Parallèlement, pour bâtir son opinion sur le type d’organisation recherché, il importe de connaître les opportunités offertes. C’est pourquoi Catherine Leduc incite les étudiants à s’investir dans leur cheminement professionnel et à aller chercher des réponses à leurs questions.

Les personnes qui ont des doutes quant à la direction qu’elles souhaitent donner à leur carrière devraient utiliser les ressources qui sont mises à leur disposition, conseille-t-elle. Consulter la documentation disponible visant à appuyer les étudiants dans leur choix de carrière ou rencontrer un professionnel est souvent un bon point de départ. Participer aux différentes activités de réseautage qui sont proposées sur les campus est aussi un excellent moyen de s’entretenir avec des professionnels qui évoluent dans divers domaines. Les rencontres d’information, souvent plus accessibles que ce qu’imaginent les étudiants, permettent également de découvrir en profondeur une industrie ou une organisation.

Catherine Leduc vante également les bienfaits des stages en entreprise. Ceux-ci offrent l’opportunité de confronter ses préjugés et de valider ses intentions de carrière. «La meilleure façon d’apprendre à connaître un style d’organisation est de s’exposer à sa réalité», conclut-elle.

Faire ses débuts dans une PME : l’expérience de Suzy Truong

Après son parcours à HEC Montréal, où elle a obtenu un baccalauréat en administration des affaires avec une spécialisation en management et en affaires internationales, Suzy Truong a fait ses premières armes sur le marché du travail au sein de la firme Poudre Noire.

L’entreprise, qui se définit comme partenaire de la transformation numérique des organisations, ne comptait alors pas plus d’une quinzaine d’employés. Pour la jeune diplômée, la PME offrait une excellente porte d’entrée dans un milieu où les candidats s’arrachent les quelques postes disponibles.

«Je désirais surtout rentrer en agence, ce qui n’est pas toujours facile, explique-t-elle.
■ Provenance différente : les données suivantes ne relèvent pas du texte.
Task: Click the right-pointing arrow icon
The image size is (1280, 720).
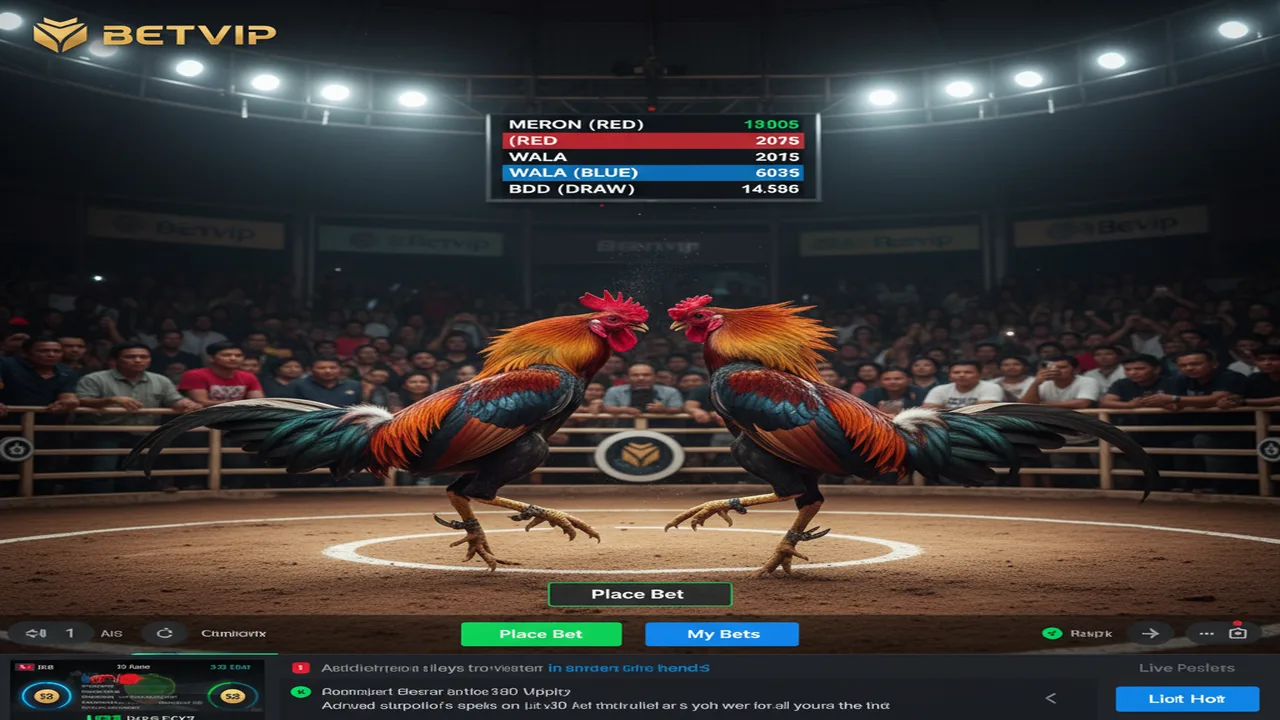Action: [1150, 633]
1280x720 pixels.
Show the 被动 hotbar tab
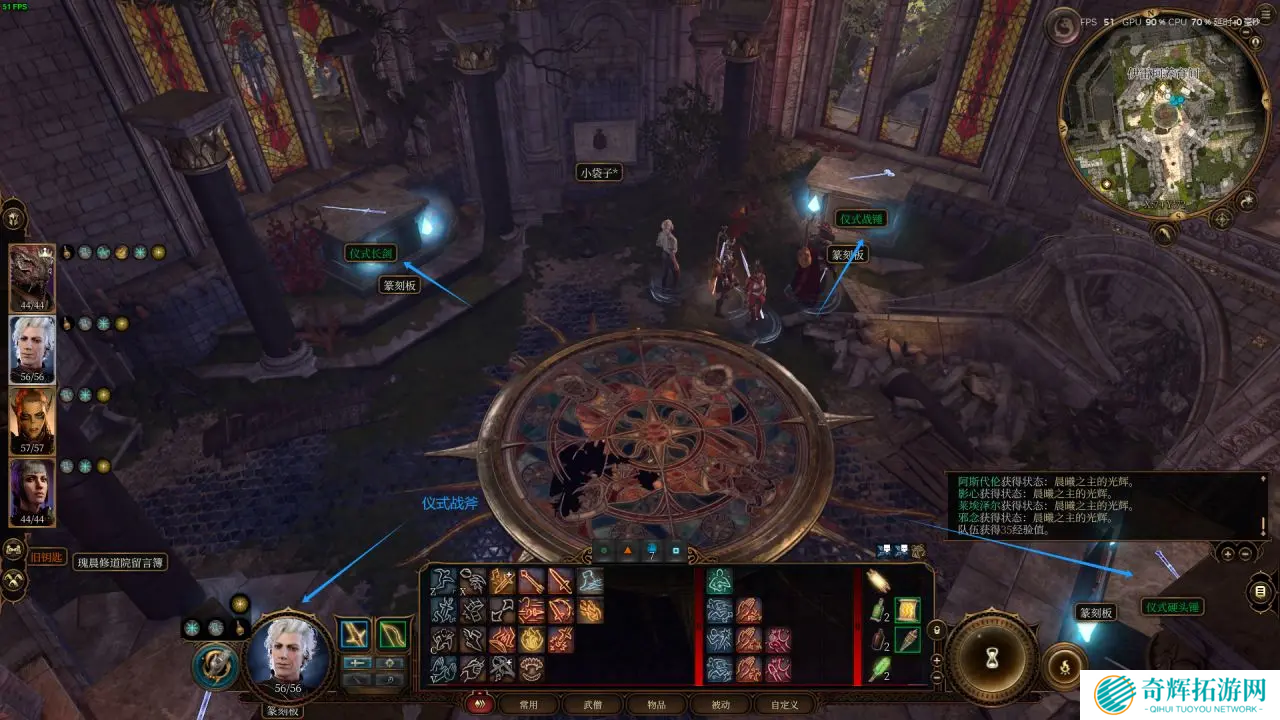(x=719, y=704)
Je suis tombée sur Poudre Noire grâce à la référence d’une personne qui travaillait là-bas. Si c’était à refaire, je n’y changerais rien.»

Suzy Truong a rapidement été exposée à des rôles et à des projets variés. C’est d’ailleurs ce qui distingue son expérience de celle vécue par des collègues ayant rejoint de plus grandes agences à leurs débuts sur le marché du travail. «Chez Poudre Noire, c’était un peu comme de l’apprentissage en format concentré. J’étais amenée à travailler avec plusieurs services et avec des experts de divers secteurs. J’avais l’impression d’apprendre très vite et d’avoir un grand impact», raconte-t-elle.
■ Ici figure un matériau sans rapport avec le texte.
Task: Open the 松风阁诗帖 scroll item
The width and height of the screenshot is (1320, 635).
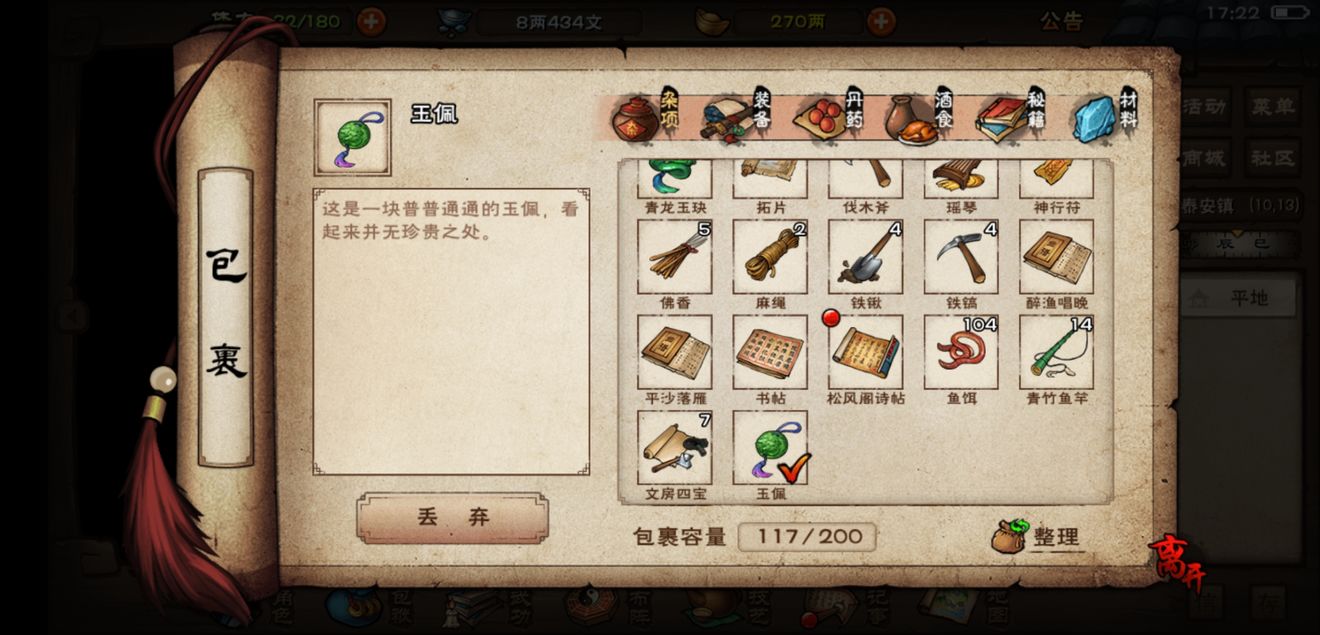Action: (865, 352)
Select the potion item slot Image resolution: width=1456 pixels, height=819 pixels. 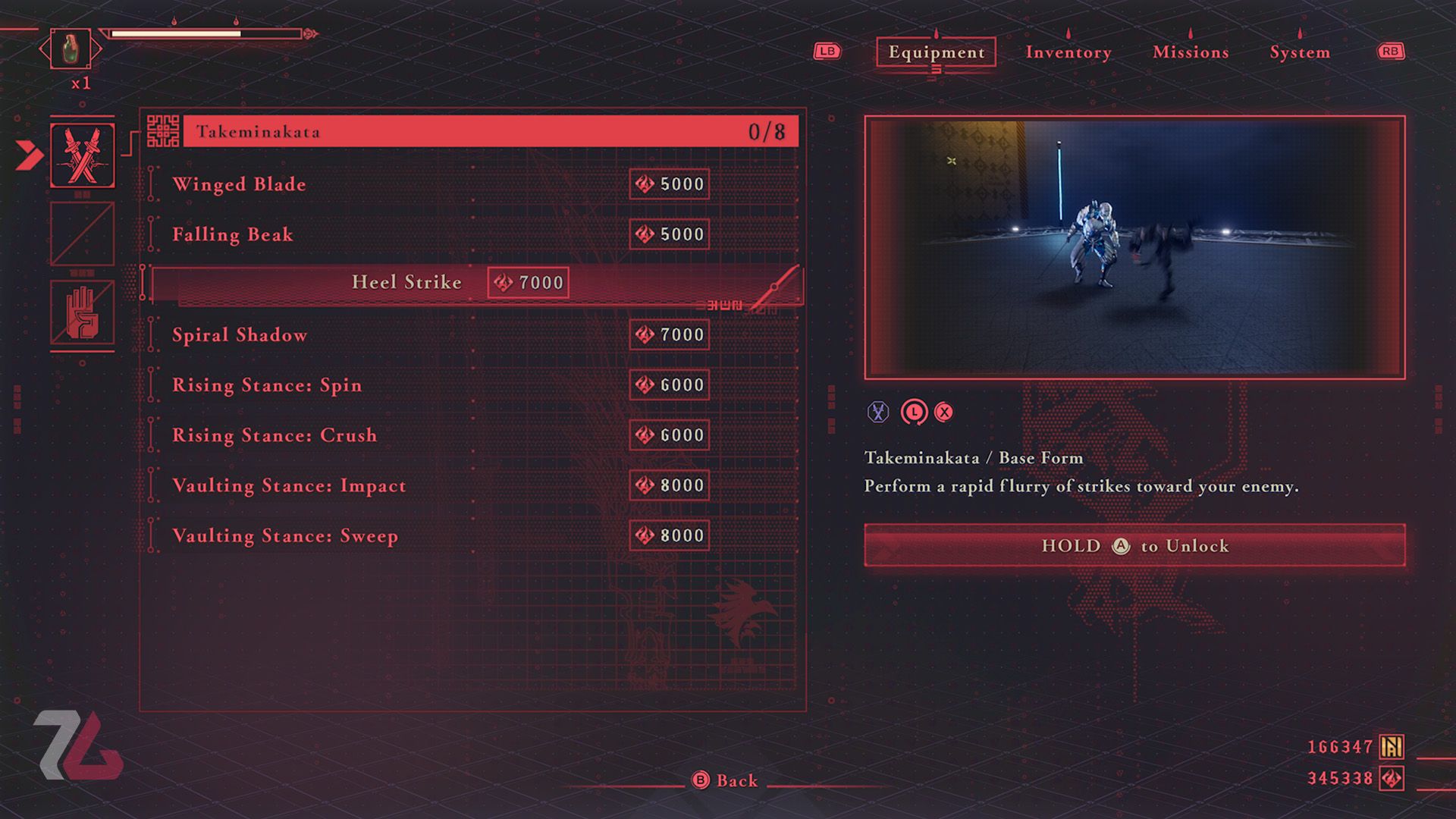(x=70, y=49)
Sans généraliser, elle pense que pour certains amis, commencer leur carrière en travaillant pour une grande entreprise au nom connu était une source de grande fierté. «Mais les choses n’allaient pas toujours aussi vite que ce qu’ils auraient souhaité», précise-t-elle.

Bien que recevoir peu d’encadrement fût parfois éprouvant, elle estime que c’est ainsi qu’elle a développé sa polyvalence et sa débrouillardise, deux qualités cruciales à l’exercice de ses fonctions chez Rethink, où elle travaille actuellement.
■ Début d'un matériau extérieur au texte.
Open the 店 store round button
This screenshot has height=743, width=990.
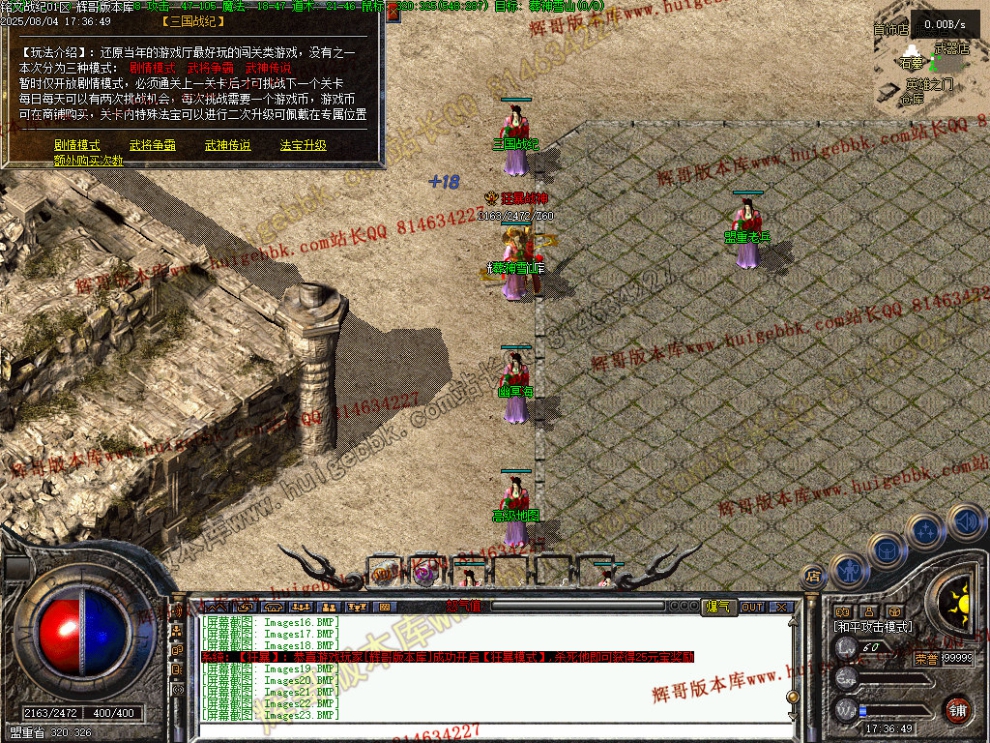[x=813, y=576]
«Je suis stratège. Mon rôle consiste donc à mettre de l’ordre dans le chaos. Peu importe le type de mandat ou l’industrie du client, il faut être polyvalent et débrouillard pour ne pas voir l’inconnu comme un frein, mais plutôt comme une motivation», souligne-t-elle.

S’appuyant sur ses expériences personnelles, Suzy Truong offre le conseil suivant aux étudiants qui ne sauraient choisir entre la PME et la grande entreprise : «Ne pas se mettre trop de pression. L’apprentissage est partout.»